(Task directions):
Pull every line holding the word "agent" out of the data and copy it.

Start of Provided records

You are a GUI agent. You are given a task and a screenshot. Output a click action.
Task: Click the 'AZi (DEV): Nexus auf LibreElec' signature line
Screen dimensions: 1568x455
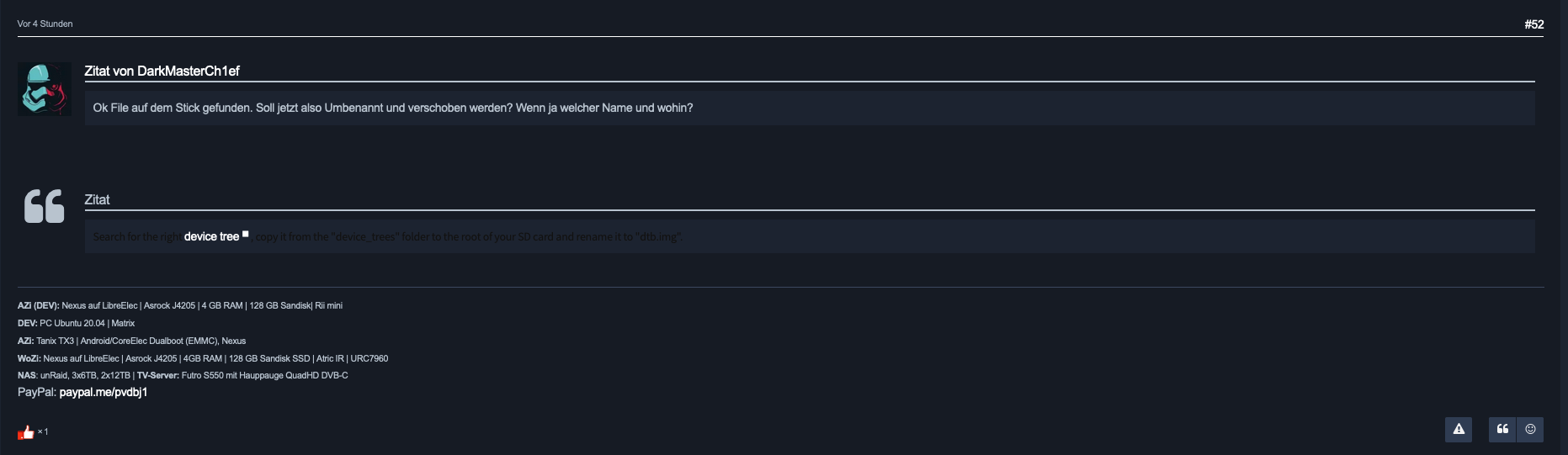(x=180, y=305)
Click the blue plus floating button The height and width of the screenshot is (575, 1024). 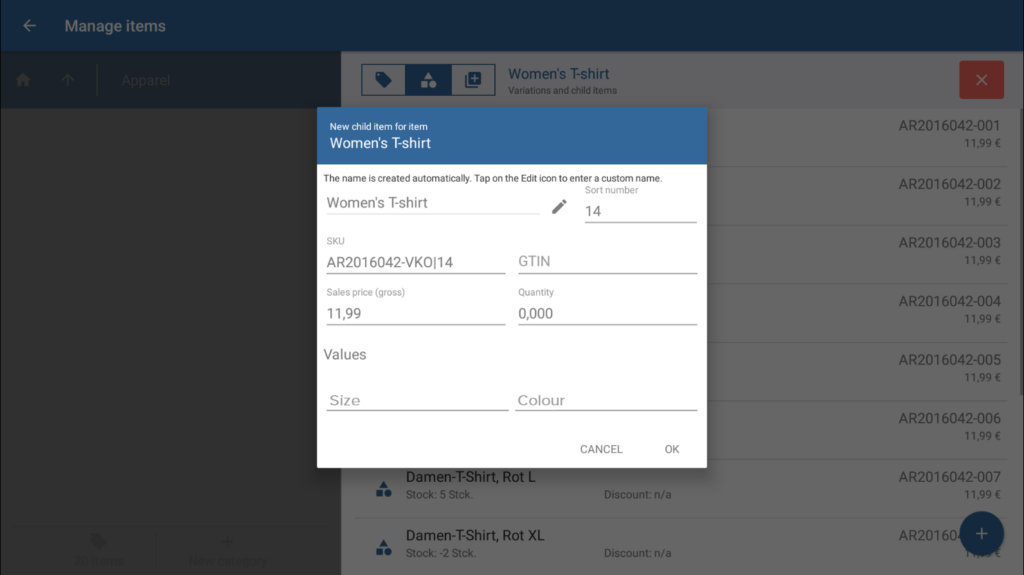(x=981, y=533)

End of Provided records
Start of Provided records

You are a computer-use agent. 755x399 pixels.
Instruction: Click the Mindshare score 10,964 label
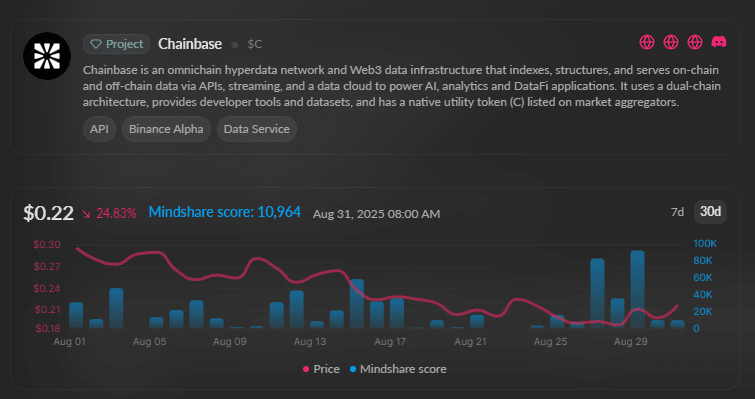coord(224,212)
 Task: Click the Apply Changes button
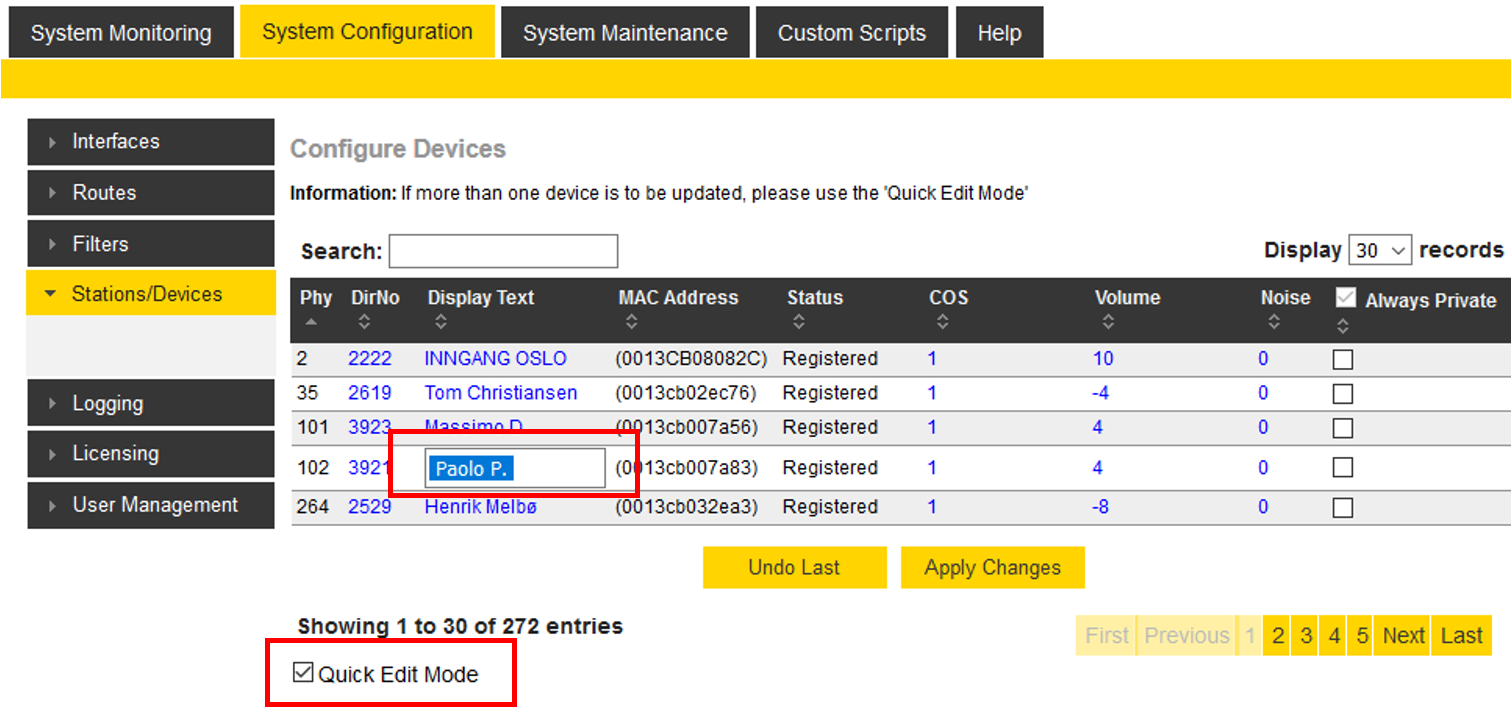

End of Provided records
Start of Provided records

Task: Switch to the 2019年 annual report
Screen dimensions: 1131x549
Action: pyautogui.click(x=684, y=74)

End of Provided records

(Solution for this task):
You are a GUI agent. You are given a task and a screenshot. Output a click action.
You are a computer-use agent. 755x399 pixels.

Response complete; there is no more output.